- _해야 할 일_
아래 항목의 모든 줄을 그대로 인용하되, 그림은 빼고 적으세요.

##### 이번 연습 항목

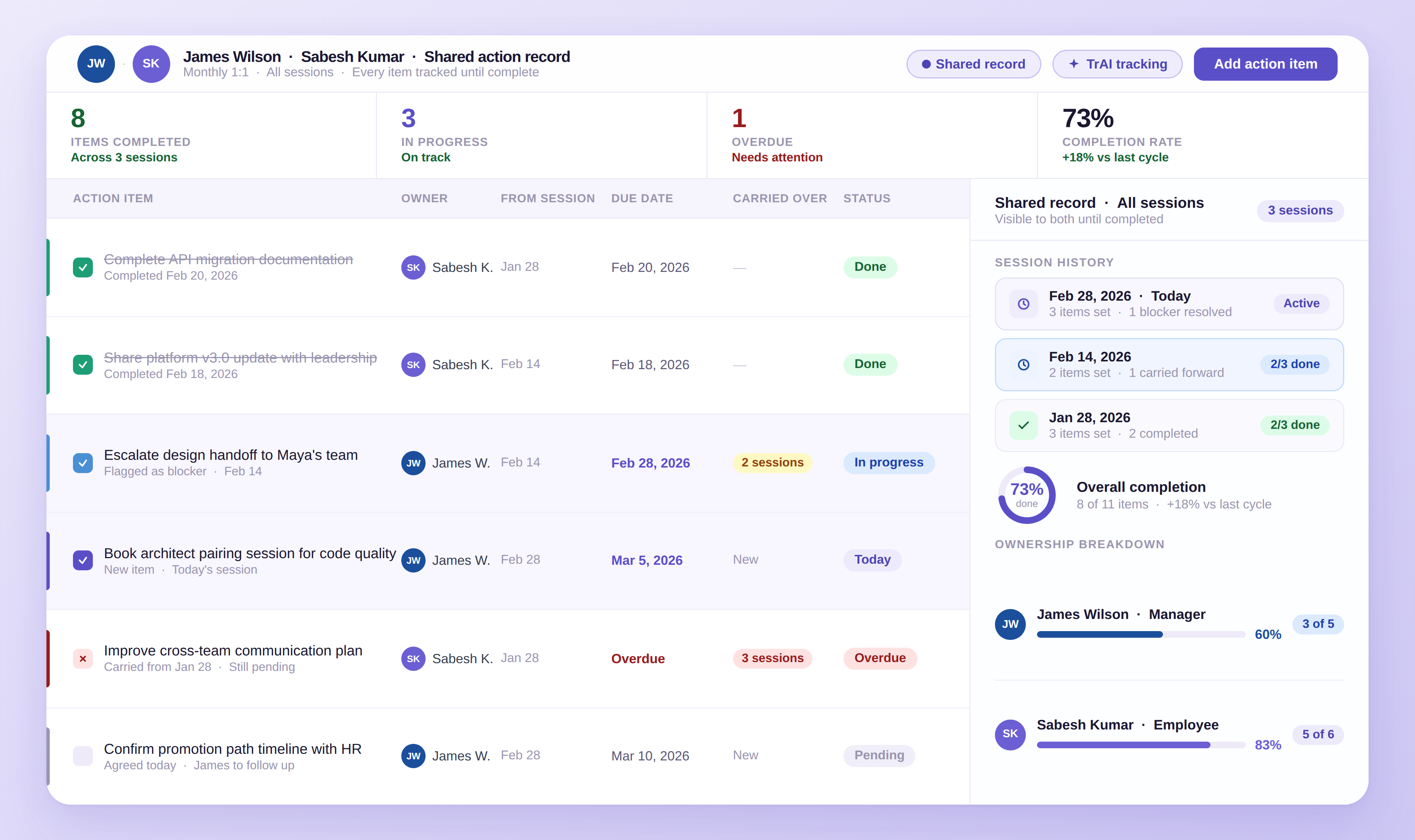Click the clock icon on the Feb 28 session
The width and height of the screenshot is (1415, 840).
[1023, 304]
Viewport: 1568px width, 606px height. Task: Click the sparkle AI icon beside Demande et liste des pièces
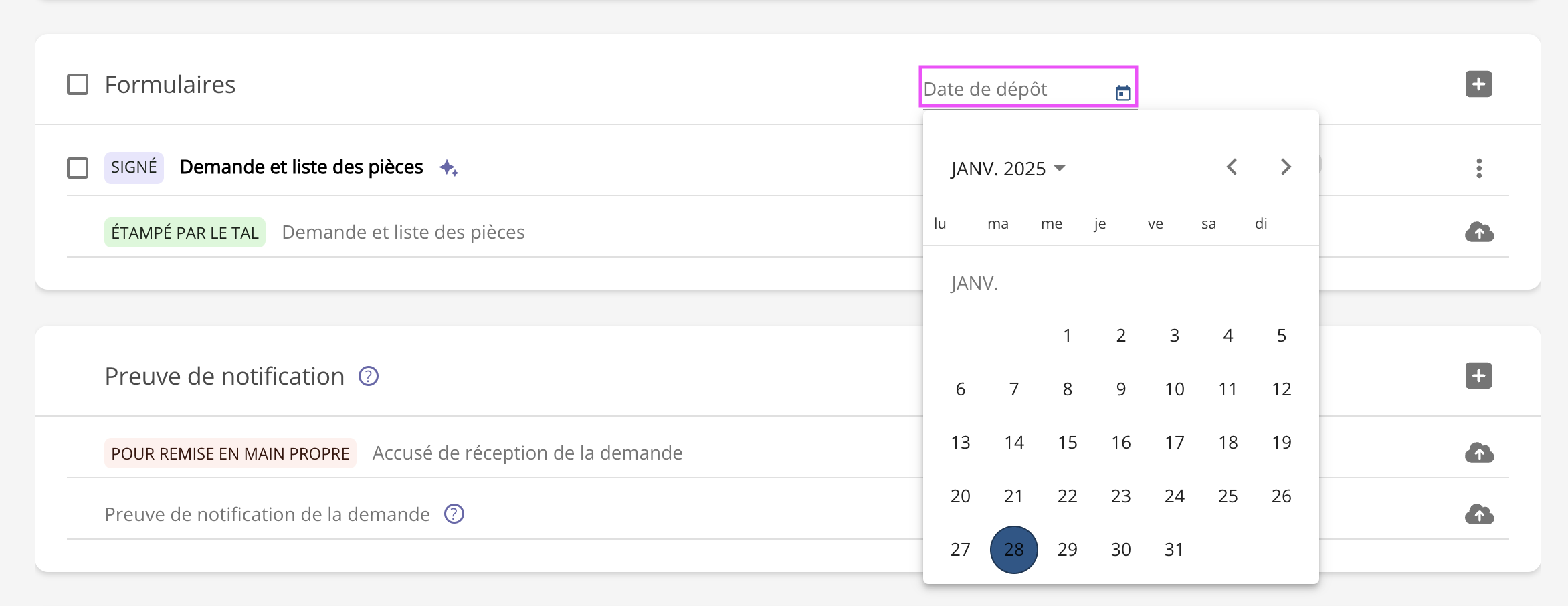pos(449,168)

##########

- _결과_
Click the clock icon on the Feb 28 session
The width and height of the screenshot is (1415, 840).
[1023, 304]
Viewport: 1568px width, 606px height. Task: Click the sparkle AI icon beside Demande et liste des pièces
pos(449,168)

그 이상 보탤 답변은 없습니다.